Design first-class partitioned queues (logical queue fanout)

[hardbyte]

Summary

Awa already ships most of the machinery for spreading one hot logical queue across multiple physical queues:

• QueueFanout (Rust, awa-model/src/queue_fanout.rs) and awa.QueueFanout (Python, a PyO3 wrapper around the Rust type) shipped in 0.6.0-beta.2 via Add queue fanout helper #327: logical name + width, default logical__pN naming, from_physical_queues for explicit names, and route_opts_by_key setting both queue and ordering_key.
• ClientBuilder::queue_fanout(...) and Python QueueFanout.queue_configs(...) register workers for every physical queue.
• The core batch enqueue paths are already multi-queue: insert_many_copy stages a per-row queue column, and QueueStorage::enqueue_params_copy takes per-job InsertParams and groups internally by (queue, priority, enqueue_shard) (group_ready_rows_by_shard), including mixed keyed/rotor batches in one call.

So the remaining work is smaller than "design a new feature" — and since all of this is effectively unreleased (0.6.0-beta), every decision below is argued on long-term design merits, not compatibility:

1. Routing defect — correlated hashing. Partition selection (QueueFanout::queue_for_key) and enqueue-shard selection (pick_shard) both call shard_for_ordering_key on the same key bytes, reducing one hash value modulo two different numbers. The residues are correlated whenever gcd(width, enqueue_shards) > 1. Details under Context below.
2. Python batch gap. The insert_many_copy / enqueue_many_copy bindings take one queue and one ordering_key kwarg for the whole batch, so mixed-partition batches need one call per partition. The Rust core underneath has no such restriction.
3. One public name, chosen for the long term, plus docs that teach the model in order: logical queue → partitions → ordering keys → enqueue shards → claimers.
4. Footguns to close or document: width > 1 leaves the bare logical queue name unconsumed; changing width re-routes keys.

Draft ADR-031: Partitioned Queues (Logical Queue Fanout)

Status

Proposed.

Context

Awa's high-throughput storage work (ADR-019/023/025/026) removed avoidable MVCC churn and WAL from the common path while preserving Postgres-native transactional enqueue, at-least-once delivery, and (job_id, run_lease) stale-writer protection. Benchmarking shows the clearest remaining throughput lever is spreading one hot logical workload across multiple physical queues — each partition gets its own enqueue heads, claim heads, claimer leases, and receipt rings, so claim/completion/runtime work scales out.

Prompt 1. According to the partitioned queues issue, which release shipped QueueFanout?
The text and the entries are unrelated material.

Given records.
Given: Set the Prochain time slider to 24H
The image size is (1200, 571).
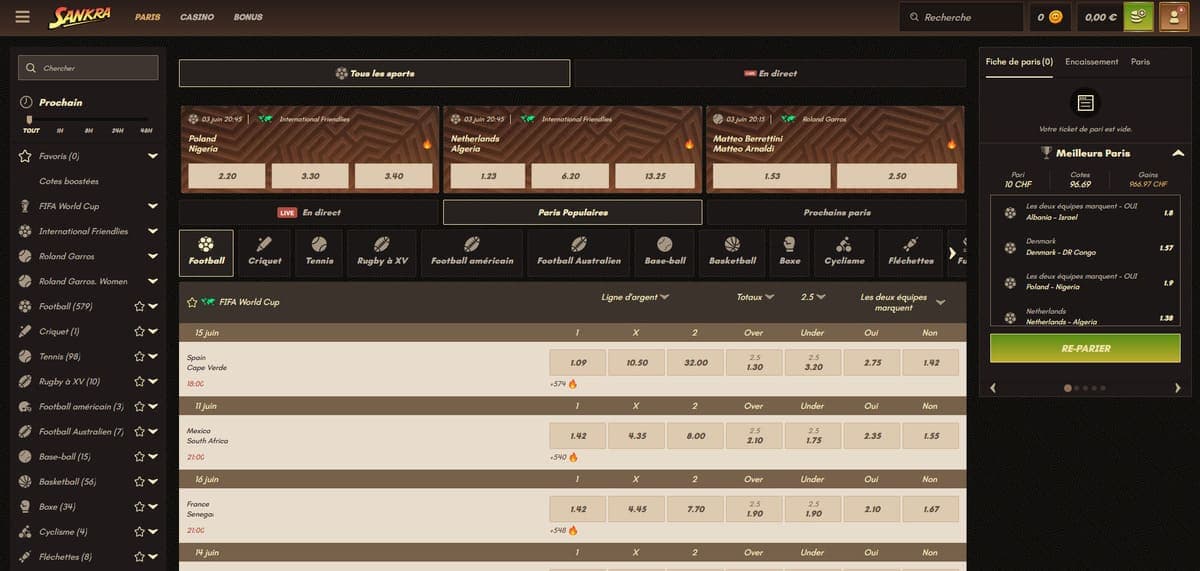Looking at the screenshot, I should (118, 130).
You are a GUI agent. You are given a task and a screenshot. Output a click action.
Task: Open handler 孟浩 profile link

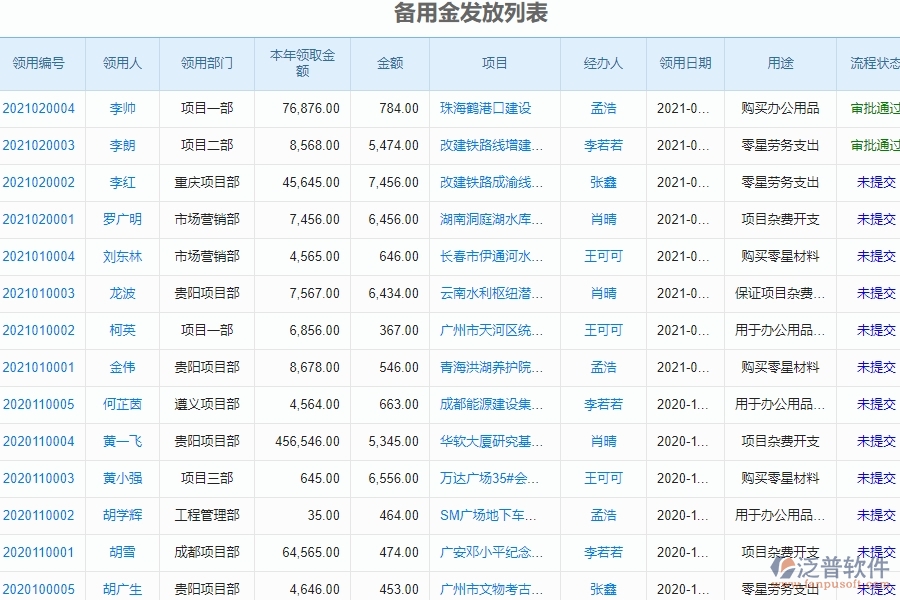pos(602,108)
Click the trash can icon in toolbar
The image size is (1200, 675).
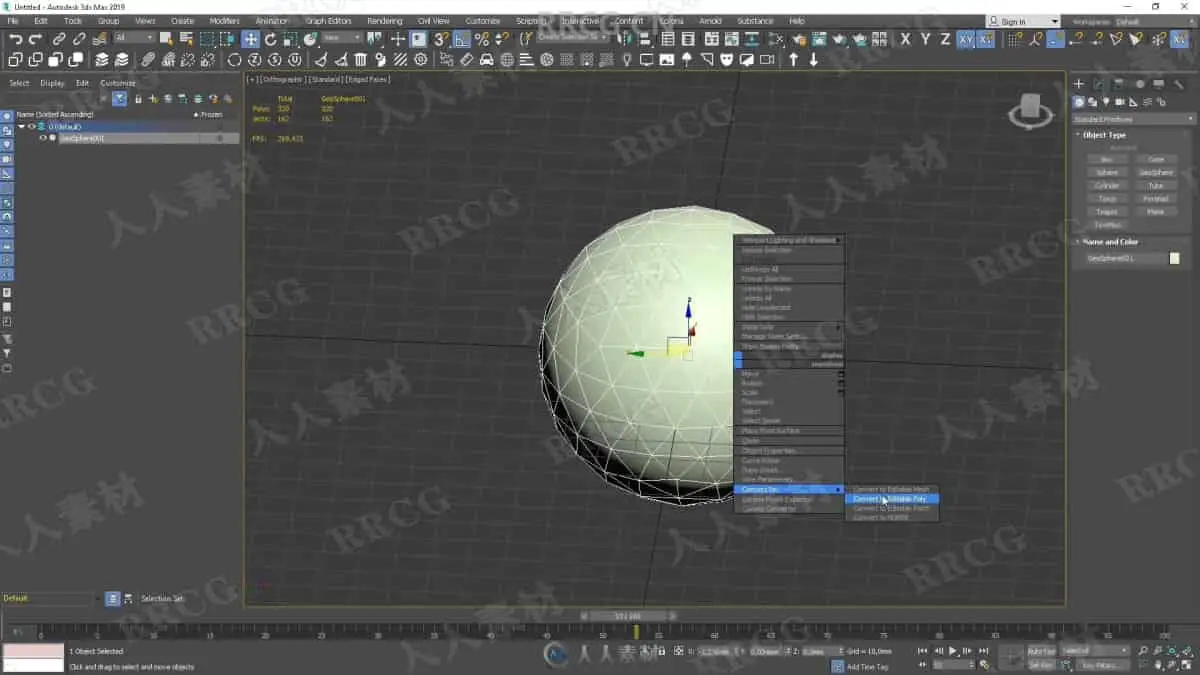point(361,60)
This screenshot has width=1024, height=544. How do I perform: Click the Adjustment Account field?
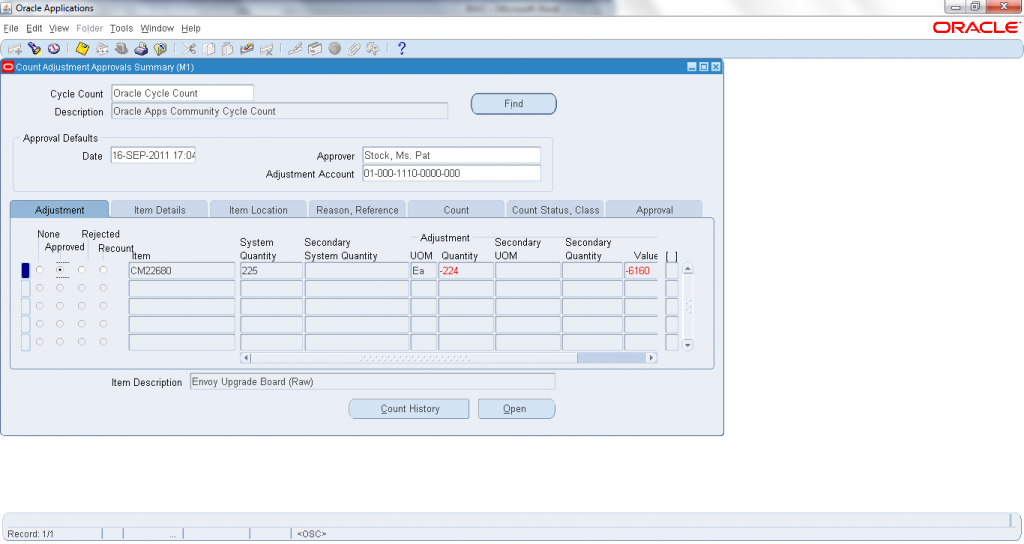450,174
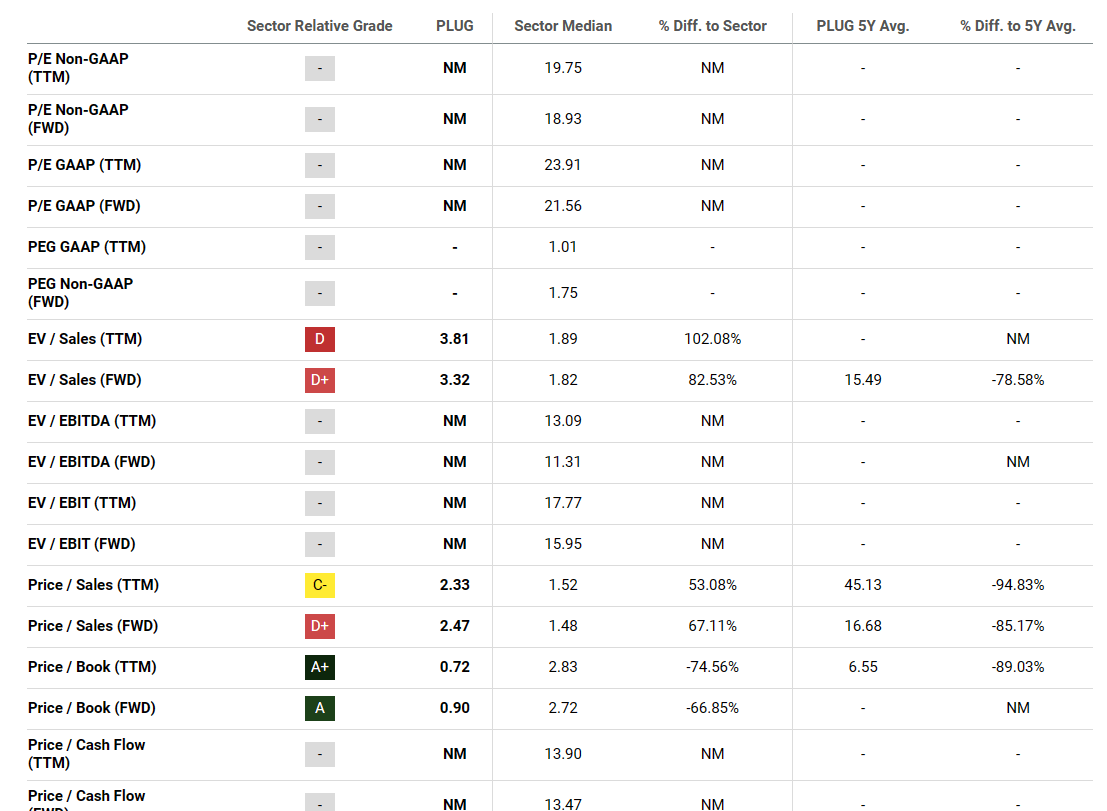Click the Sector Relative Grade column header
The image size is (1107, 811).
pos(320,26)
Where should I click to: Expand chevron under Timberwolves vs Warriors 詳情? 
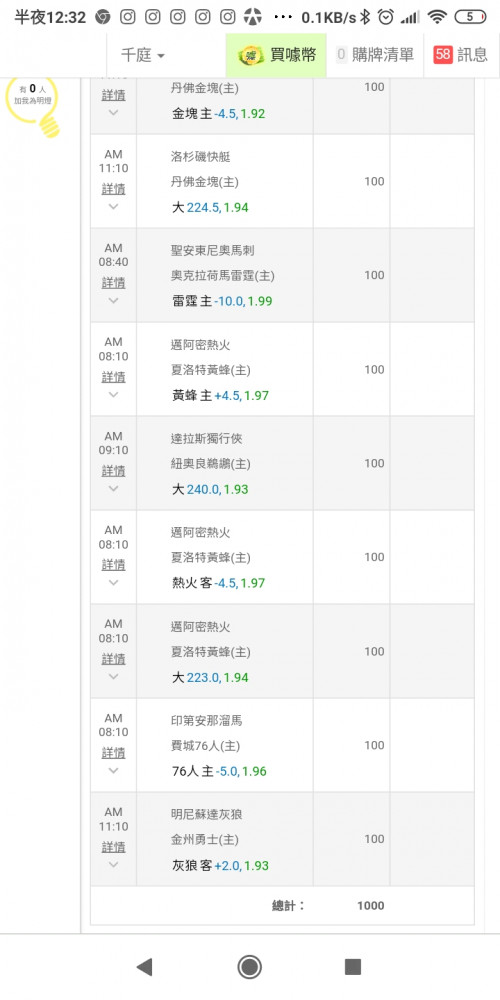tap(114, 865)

Prompt 2. Edit the entries from the line with "This screenshot has" through the end of the entries, replacing "Adjustment Account" with "Reserve Account" and leaving everything else unchanged. Return only those lines, without the pictures.

Full solution 1. 0.6.0-beta.2

Full solution 2.
This screenshot has width=1024, height=544. How do I perform: Click the Reserve Account field?
450,174
Click the Sector Relative Grade column header
The image size is (1107, 811).
pos(320,26)
Where should I click to: Expand chevron under Timberwolves vs Warriors 詳情? 
tap(114, 865)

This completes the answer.